Problem requirements:
Look through the data below and output, unchanged, every line from the one holding "Task: Click the" through the one holding "Viewport: 1456px width, 819px height.", inclusive. Skip the pictures.

======== Exercise inputs ========

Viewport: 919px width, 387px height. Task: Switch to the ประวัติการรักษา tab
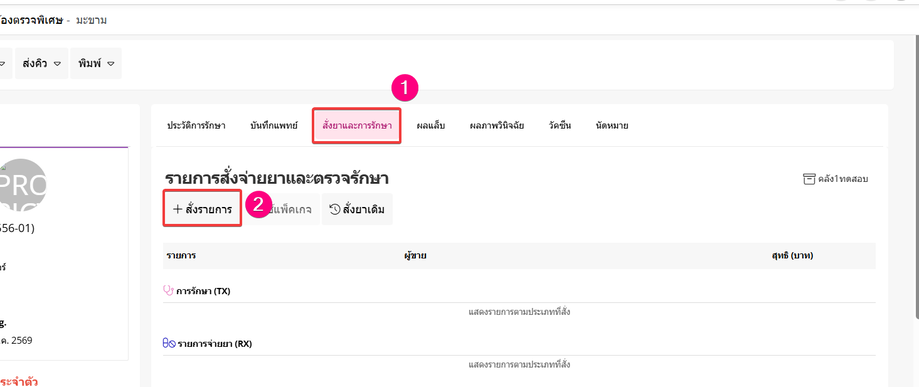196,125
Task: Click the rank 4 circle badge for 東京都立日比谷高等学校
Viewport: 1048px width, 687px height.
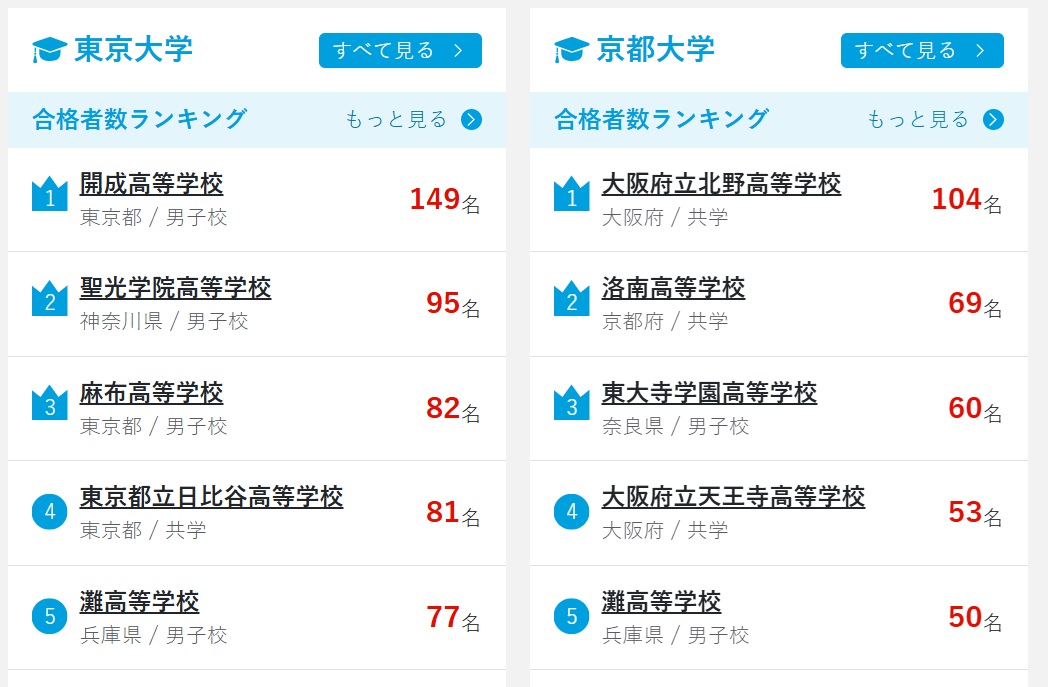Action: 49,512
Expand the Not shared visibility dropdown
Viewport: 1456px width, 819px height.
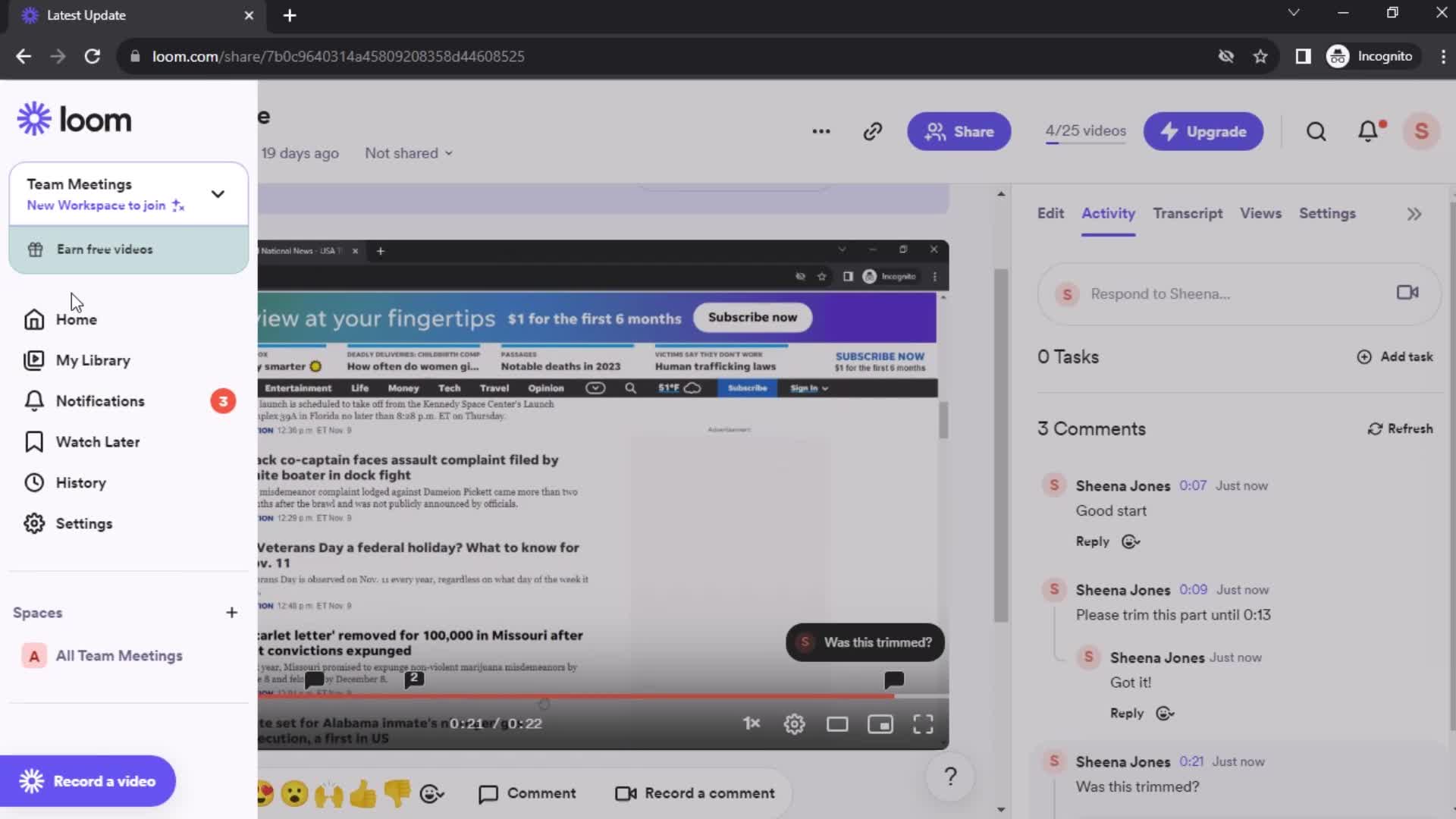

========
======== Exercise inputs ========

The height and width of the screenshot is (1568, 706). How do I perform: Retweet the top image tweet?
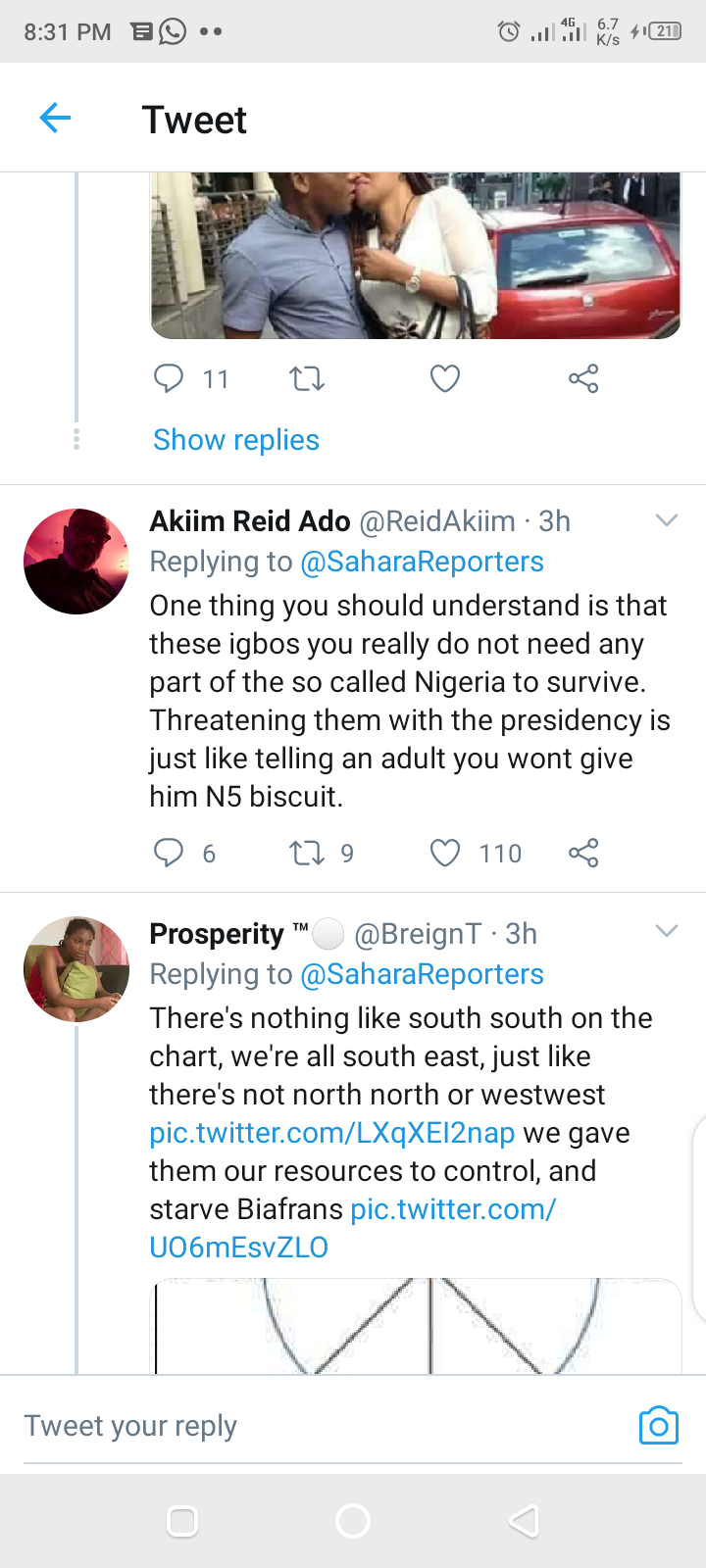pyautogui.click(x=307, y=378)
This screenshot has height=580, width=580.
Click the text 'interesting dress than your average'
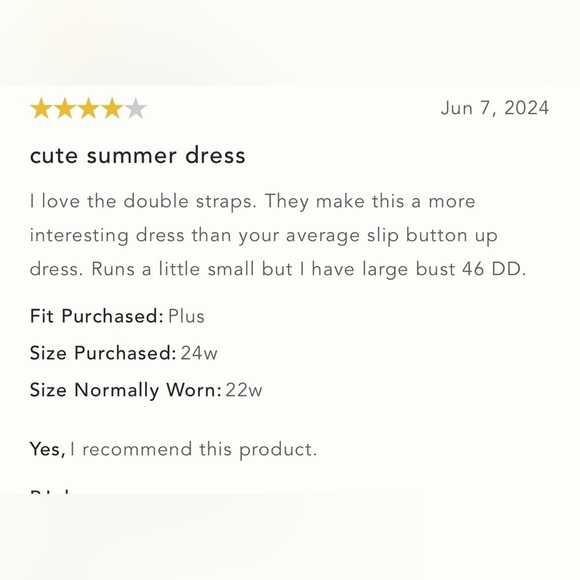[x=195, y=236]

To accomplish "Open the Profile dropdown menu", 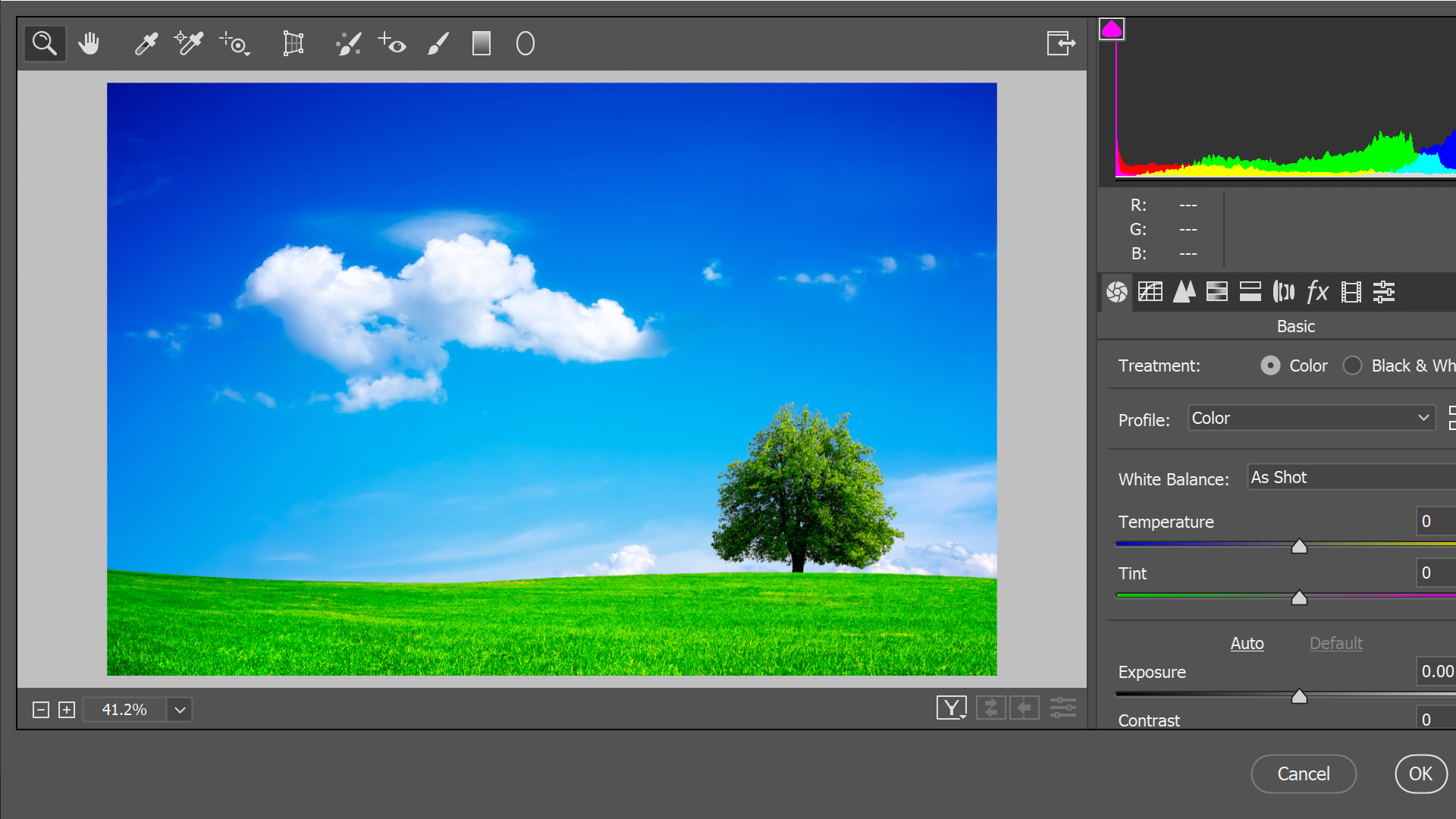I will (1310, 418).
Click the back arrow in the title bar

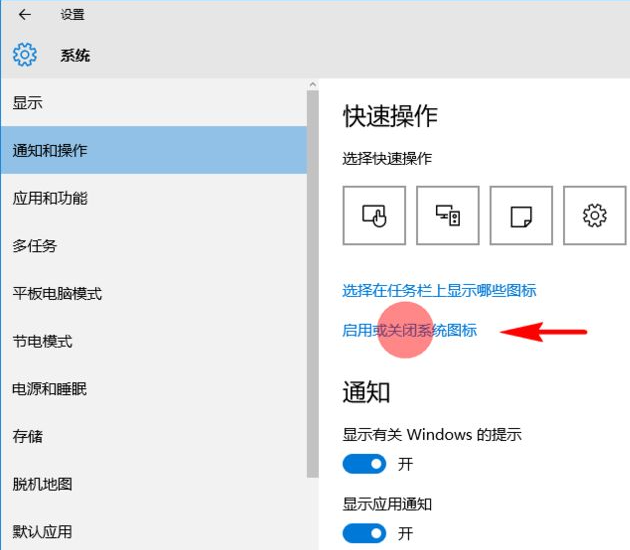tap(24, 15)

========

Response:
Task: Click the rank 4 circle badge for 東京都立日比谷高等学校
Viewport: 1048px width, 687px height.
Action: 49,512
Expand the Not shared visibility dropdown
Viewport: 1456px width, 819px height.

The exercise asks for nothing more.